Excerto do texto:
As Campanhas no Brasil - 5.ª parte

 

 

Resposta espanhola e contra-resposta portuguesa

 

Contra este avanço português na bacia do Paraguai, os dirigentes coloniais espanhóis tiveram que responder com decisões locais, já que não conseguiam obter de Madrid uma resposta política clara sobre como fazer face a esta ocupação territorial cada vez mais intensa e mais para Sul, e que parecia querer dirigir-se, por aqui também, para o rio da Prata. Assim, avançaram com a construção, a partir de 1773, de vário fortes ao longo do rio Apa, um afluente do Paraguai e no próprio rio principal.

 

Legião de Cavalaria

© Bibioteca do Exército

Legião de Cavalaria

do Rio Grande 

Num primeiro momento, só se conseguiu fundar Vila Real de Nossa Senhora da Conceição. Será somente vinte anos mais tarde que os mais importantes fortes serão de facto construídos: o Forte Bourbon fundado em 1792 na margem esquerda do Paraguai, frente ao forte Coimbra, a actual cidade de Olimpo, e o Forte São Carlos, construído em Agosto de 1794, na margem direita do rio Apa, com intenção clara de manter a fronteira mais a norte, no rio Mondego. Para guarnecer estes fortes e alguns fortins a eles associados foram criados pelas autoridades coloniais de Assunção quatro regimentos de cavalaria miliciana. É que o tratado de 1777 era pouco específico em relação à fronteira Sul do Mato Grosso, na definição dos limites entre os rios Iguatemi e Paraguai, até porque a zona era ainda pouco conhecida, assentando o texto que a fronteira seria estabelecida num afluente do Paraguai. Ora esse rio, como vimos, podia ser qualquer um entre o Mondego, actual Miranda, e o Apa. Seria o que iria ser definido em 1801. 

Na capitania do Rio Grande do Sul, a solução encontrada por Portugal foi diferente. A inexistência da construção de fortes na fronteira evidencia a vontade de a não querer definir claramente, considerando-se os limites estabelecidos como provisórios. Só do lado espanhol é que se construíram fortes de alguma importância, o de Santa Tecla, reconstruído após a sua destruição em 1776, e o de Cerro Largo, na recém fundada Vila de Melo, cujo nome homenageava o vice-rei do Rio da Prata, D. Pedro de Melo de Portugal e Vilhena. Estes fortes estavam colocados nas duas principais vias de infiltração nos territórios de ambas as coroas.

Dados fornecidos:
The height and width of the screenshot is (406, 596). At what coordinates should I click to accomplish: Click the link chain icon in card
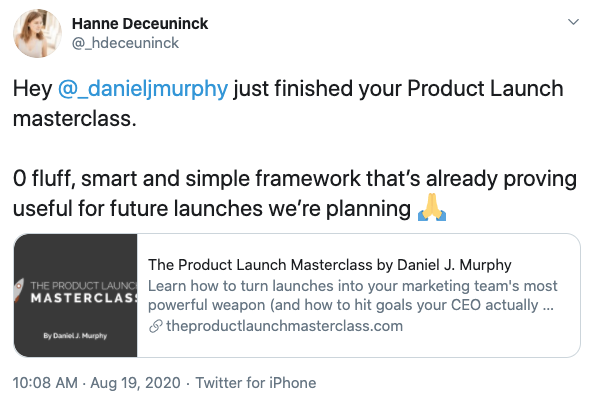[155, 326]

Objetivo do exercício: Redija a continuação do excerto sobre as campanhas no Brasil, começando imediatamente a seguir à sua última frase.

Resposta do exercício:
O governo local decidiu não responder directamente a estas construções militares espanholas, continuando com a política de colonização progressiva da Capitania mais meridional do Brasil, com colonos vindos dos Açores. Fundou, por isso, várias povoações ao longo das linhas de infiltração naturais, consolidando assim a defesa dos limites existentes, mas também facilitando a concentração de tropas para um eventual ataque contra os territórios espanhóis. No seguimento dessa política, e preparando claramente uma futura guerra, criaram-se em Janeiro de 1800, com imigrantes vindos do Açores, as povoações de Caçapava, na linha de infiltração Santa Tecla - Lavras - Caçapava - Encruzilhada, povoação fundada em 1770 - Pântano Grande - Rio Pardo, e de Canguçu, na linha Cerro Largo - vau N. Sr.ª da Conceição - Herval do Sul, surgida em 1791 - Pedras Altas - Pinheiro Machado - Piratini - Canguçu, dando maior profundidade à defesa desta região, começada em 1789 com a fundação da povoação de Piratini. 

A parte militar também não foi descurada. 

Terminada a organização do Regimento de Dragões do Rio Grande, criado em 1739, para ocupar o Forte de Jesus, Maria e José, conhecido por "Tranqueia Invicta" começado a construir em 1737, transferiu-se o regimento da fronteira sul da capitania, do Rio Grande, onde estava desde 1775, para a fronteira ocidental, a do Rio Pardo, criando-se para cobrir a fronteira assim descoberta, a Legião de Cavalaria Ligeira do Rio Grande de São Pedro, dando-se o comando ao célebre coronel Rafael Pinto Bandeira, promovido a brigadeiro em 1789, quando visitou Portugal. A criação deste novo corpo militar permitiu dividir a fronteira em duas zonas militares, separadas pela linha do rio Camaquã, tendo a defesa território a Norte sido entregue ao Regimento de Dragões, e o a Sul ficado à guarda da Legião. Acompanhou-se estas mudanças com a transferência para Porto Alegre do Regimento de Infantaria de Estremoz, um dos três regimentos que tinham sido enviados de Portugal para ajudar na reconquista da Capitania, e que em 1777 após a reconquista tinha sido enviado com os outros dois de guarnição para o Rio de Janeiro. O regimento veio reforçar o pequeno batalhão de infantaria e artilharia do Rio Grande.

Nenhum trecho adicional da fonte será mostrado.